**Exercise goal**
Rewrite the listing as a Markdown table with the columns No. and Line, one row per line and blank lines omitted. Begin at the line that contains "The height and width of the screenshot is (445, 483)." and stop after the line that contains "The height and width of the screenshot is (454, 454).".

**Exercise input**
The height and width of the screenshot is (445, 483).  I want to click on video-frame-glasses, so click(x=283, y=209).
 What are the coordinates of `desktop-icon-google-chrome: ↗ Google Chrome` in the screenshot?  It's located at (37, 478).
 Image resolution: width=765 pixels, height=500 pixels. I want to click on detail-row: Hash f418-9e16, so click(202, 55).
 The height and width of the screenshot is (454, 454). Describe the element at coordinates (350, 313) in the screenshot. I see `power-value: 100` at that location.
==
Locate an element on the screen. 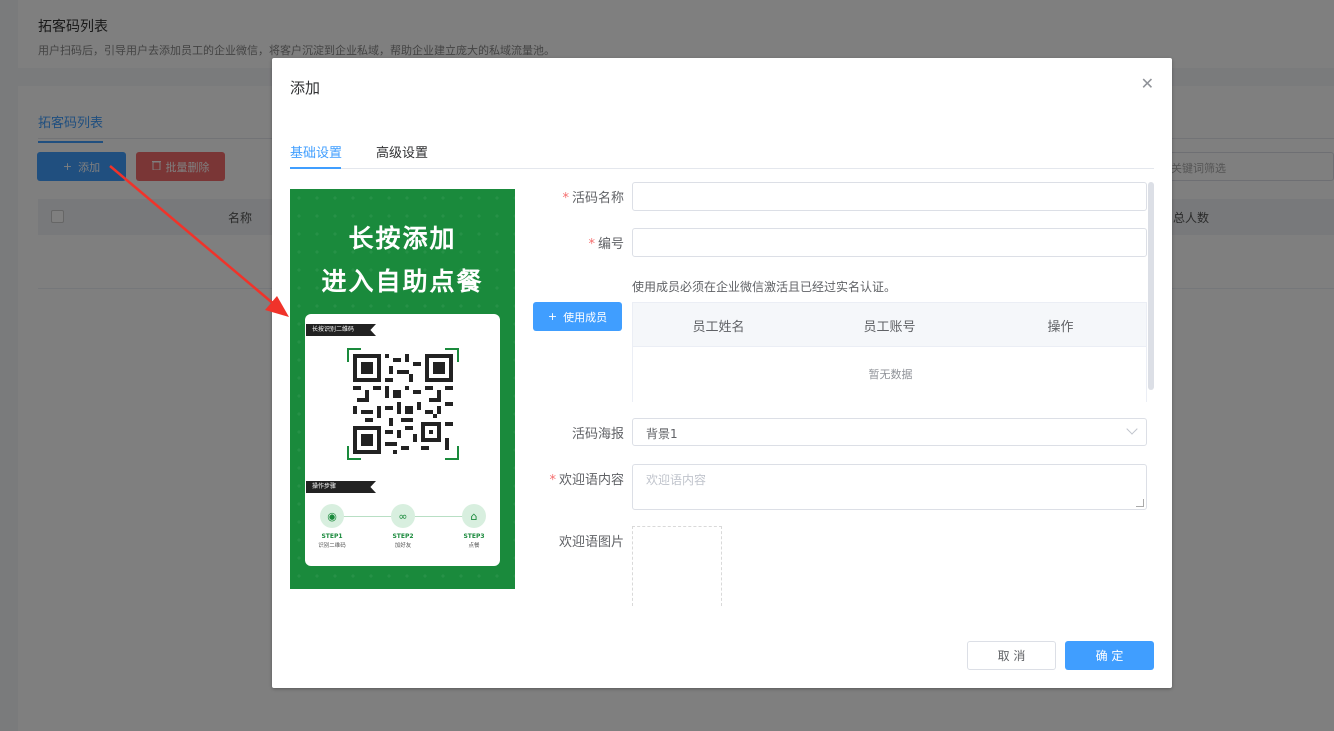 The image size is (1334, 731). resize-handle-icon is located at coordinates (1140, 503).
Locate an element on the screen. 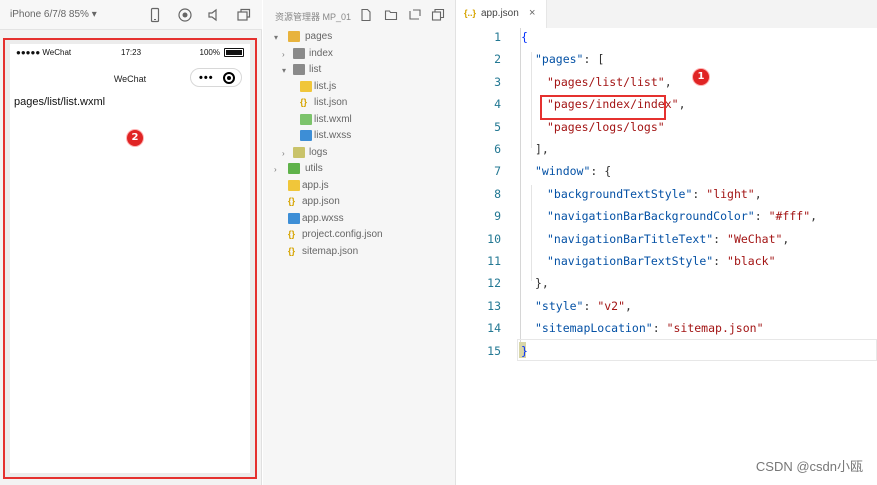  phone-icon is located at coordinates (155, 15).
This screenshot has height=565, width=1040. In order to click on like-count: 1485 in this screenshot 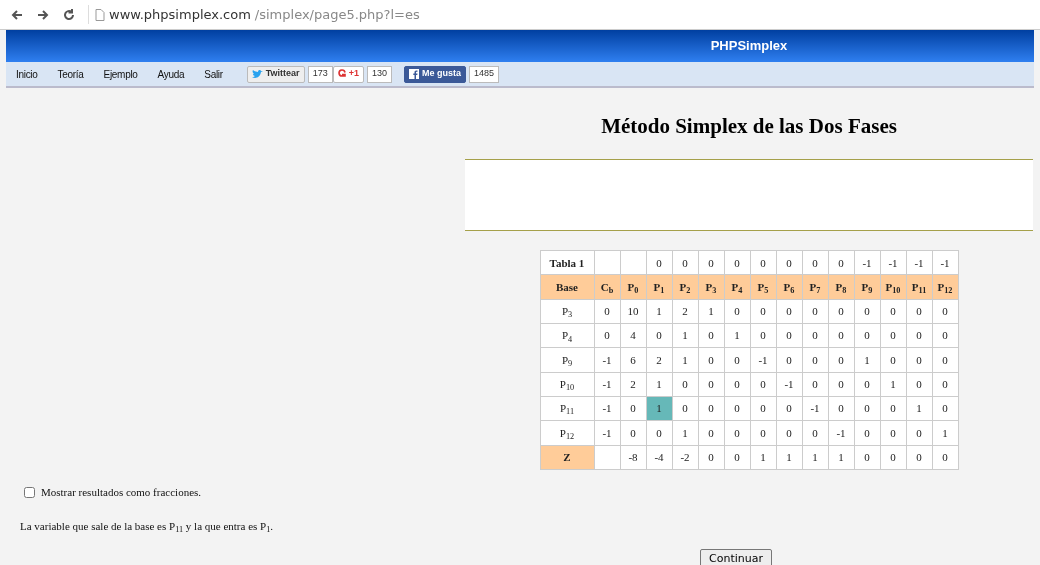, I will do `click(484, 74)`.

**Exercise output**
| No. | Line |
|---|---|
| 1 | The height and width of the screenshot is (445, 483).  I want to click on video-frame-glasses, so click(x=283, y=209). |
| 2 |  What are the coordinates of `desktop-icon-google-chrome: ↗ Google Chrome` in the screenshot?  It's located at (37, 478). |
| 3 |  Image resolution: width=765 pixels, height=500 pixels. I want to click on detail-row: Hash f418-9e16, so click(202, 55). |
| 4 |  The height and width of the screenshot is (454, 454). Describe the element at coordinates (350, 313) in the screenshot. I see `power-value: 100` at that location. |